Humans are Hardwired to Connect

An email came through my inbox today from a colleague whose company is hiring. It said <Company> is looking for a passionate online marketer who has experience in web content creation, website development and social media. This person will help create and deliver a total marketing solution – combining web, social media, and SEO strategies – in a personalized client experience. (The bold is my addition.)

See, now this is the issue. An online-only marketing plan is NOT a total marketing solution and the companies and business people who believe it is may make some money in the short run, but they’re not going to build the relationships necessary to be around for the long term. You must connect with your target market and customers on a more human level. There’s no way around this requirement. It’s why companies such as Zappos, with missions of “providing the best customer service possible” have human customer service reps you can call instead of only allowing you to order online. It’s why they have such rabid fans.

Humans are wired to connect kinesthetically and interpersonally. That hasn’t changed in the past 20, 300 or 5,000 years. Yes, you can and should have online and electronic components to your marketing and sales plans. And for maximum success, you must incorporate traditional offline strategies as well. Pick up the phone. Send a note through snail mail. Have a package delivered.
Why do offline strategies seem so challenging? Is it because actually speaking to someone on the phone creates the opportunity to say something stupid or awkward or wrong? Is it because you are vulnerable to rejection? Sure, having someone say no to you directly might be harder to hear than not getting an email response back, but the upside is so much greater. You could engage in a dialogue – you know, where you ask questions, listen to the answers and offer relevant information based on those responses in real time!

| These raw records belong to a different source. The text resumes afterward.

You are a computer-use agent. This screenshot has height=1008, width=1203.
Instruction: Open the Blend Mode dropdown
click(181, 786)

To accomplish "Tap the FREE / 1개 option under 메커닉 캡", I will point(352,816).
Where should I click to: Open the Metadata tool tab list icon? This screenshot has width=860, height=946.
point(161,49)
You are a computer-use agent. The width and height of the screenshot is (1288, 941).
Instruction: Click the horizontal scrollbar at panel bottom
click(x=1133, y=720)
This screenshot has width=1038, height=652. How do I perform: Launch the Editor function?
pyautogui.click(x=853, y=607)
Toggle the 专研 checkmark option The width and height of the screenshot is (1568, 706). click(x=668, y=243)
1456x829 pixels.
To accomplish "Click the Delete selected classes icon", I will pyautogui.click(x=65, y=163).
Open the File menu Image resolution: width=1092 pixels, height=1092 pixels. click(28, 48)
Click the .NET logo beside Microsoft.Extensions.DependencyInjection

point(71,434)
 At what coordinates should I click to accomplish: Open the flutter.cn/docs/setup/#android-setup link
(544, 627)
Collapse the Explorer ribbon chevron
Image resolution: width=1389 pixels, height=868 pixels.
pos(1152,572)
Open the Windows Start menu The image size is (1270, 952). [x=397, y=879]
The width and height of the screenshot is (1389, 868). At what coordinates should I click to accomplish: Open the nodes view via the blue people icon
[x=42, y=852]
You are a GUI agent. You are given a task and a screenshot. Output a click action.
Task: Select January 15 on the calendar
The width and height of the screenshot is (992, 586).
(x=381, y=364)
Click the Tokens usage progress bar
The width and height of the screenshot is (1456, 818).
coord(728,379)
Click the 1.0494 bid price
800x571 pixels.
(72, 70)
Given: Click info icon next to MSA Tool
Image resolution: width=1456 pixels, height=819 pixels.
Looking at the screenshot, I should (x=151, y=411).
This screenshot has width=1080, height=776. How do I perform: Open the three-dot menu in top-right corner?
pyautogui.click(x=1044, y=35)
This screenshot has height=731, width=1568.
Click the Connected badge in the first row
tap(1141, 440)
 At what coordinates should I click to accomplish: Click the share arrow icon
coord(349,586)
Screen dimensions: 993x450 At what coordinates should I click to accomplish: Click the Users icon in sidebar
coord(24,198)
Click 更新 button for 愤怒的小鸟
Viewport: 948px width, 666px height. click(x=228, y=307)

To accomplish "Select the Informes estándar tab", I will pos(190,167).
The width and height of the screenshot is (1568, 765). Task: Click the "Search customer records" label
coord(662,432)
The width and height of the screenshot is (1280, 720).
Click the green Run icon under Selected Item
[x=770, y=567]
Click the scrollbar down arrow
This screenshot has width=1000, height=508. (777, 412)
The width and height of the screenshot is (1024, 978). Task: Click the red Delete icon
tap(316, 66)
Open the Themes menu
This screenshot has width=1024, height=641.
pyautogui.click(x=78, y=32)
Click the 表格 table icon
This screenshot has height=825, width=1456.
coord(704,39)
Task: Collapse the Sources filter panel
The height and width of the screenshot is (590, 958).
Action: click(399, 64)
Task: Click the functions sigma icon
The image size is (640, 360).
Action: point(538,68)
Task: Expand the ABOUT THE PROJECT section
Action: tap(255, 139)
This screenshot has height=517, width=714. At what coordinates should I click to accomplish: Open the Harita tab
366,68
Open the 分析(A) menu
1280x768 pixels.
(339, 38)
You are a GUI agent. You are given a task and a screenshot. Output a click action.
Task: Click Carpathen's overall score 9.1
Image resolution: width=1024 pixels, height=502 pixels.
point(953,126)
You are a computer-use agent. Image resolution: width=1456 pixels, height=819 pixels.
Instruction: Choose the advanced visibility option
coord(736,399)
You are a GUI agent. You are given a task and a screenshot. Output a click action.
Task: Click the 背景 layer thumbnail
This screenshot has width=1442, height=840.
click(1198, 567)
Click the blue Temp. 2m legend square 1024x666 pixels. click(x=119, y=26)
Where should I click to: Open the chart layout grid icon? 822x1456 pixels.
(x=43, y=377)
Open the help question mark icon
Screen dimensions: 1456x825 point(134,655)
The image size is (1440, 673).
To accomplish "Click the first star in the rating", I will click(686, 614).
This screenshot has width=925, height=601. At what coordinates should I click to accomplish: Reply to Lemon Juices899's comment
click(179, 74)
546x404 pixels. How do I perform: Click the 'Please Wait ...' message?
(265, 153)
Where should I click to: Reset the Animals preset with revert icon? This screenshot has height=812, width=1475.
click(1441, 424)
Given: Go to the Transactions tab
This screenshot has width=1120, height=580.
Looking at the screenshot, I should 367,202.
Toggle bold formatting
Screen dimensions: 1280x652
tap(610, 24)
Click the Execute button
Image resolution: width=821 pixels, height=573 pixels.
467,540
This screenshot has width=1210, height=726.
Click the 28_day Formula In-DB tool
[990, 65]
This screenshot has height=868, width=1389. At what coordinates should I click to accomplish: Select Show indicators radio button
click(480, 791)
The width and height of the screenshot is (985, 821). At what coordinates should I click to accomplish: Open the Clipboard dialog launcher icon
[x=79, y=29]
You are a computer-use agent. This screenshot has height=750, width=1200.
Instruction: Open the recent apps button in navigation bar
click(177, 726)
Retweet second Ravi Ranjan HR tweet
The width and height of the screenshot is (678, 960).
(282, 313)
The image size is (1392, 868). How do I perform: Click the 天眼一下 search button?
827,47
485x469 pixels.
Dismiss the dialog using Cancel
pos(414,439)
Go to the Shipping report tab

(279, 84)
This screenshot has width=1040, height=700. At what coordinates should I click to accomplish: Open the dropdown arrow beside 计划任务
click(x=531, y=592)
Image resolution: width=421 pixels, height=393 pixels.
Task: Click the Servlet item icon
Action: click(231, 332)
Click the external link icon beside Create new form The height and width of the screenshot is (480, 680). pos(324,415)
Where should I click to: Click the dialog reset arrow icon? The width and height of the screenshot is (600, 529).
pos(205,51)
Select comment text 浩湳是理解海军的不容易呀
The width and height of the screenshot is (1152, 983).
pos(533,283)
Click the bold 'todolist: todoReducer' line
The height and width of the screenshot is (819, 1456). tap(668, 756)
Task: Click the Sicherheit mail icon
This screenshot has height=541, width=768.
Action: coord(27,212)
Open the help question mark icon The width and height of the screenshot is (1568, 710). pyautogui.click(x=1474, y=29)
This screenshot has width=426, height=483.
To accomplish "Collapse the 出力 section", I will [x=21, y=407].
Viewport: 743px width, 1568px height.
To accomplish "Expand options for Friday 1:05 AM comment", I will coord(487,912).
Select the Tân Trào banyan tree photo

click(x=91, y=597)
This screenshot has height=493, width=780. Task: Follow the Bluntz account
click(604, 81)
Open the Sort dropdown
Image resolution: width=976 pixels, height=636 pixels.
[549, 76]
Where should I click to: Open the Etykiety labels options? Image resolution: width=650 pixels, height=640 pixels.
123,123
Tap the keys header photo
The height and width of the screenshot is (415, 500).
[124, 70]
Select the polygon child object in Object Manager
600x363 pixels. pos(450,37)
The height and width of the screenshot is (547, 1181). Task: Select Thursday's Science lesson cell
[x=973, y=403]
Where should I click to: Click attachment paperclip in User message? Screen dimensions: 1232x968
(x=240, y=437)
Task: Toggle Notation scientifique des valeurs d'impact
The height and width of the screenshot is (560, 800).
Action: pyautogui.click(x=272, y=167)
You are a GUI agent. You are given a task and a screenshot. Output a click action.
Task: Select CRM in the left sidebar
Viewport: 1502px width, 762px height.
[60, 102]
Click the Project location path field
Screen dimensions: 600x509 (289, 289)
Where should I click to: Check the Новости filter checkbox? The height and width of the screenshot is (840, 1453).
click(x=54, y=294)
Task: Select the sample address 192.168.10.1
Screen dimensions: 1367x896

Some offer the excuse that offline strategies are more expensive, given that sending something in physical form means you have to pay postage or shipping fees. Perhaps. What’s the value of the relationship to you? Is it a cost or an investment? Would you rather enjoy a delicious meal prepared by an incredible chef or just see a picture online? When you are tired of using electronic marketing as a shield, when you are ready (and hungry), you realize the importance of making a tangible connection to your clients.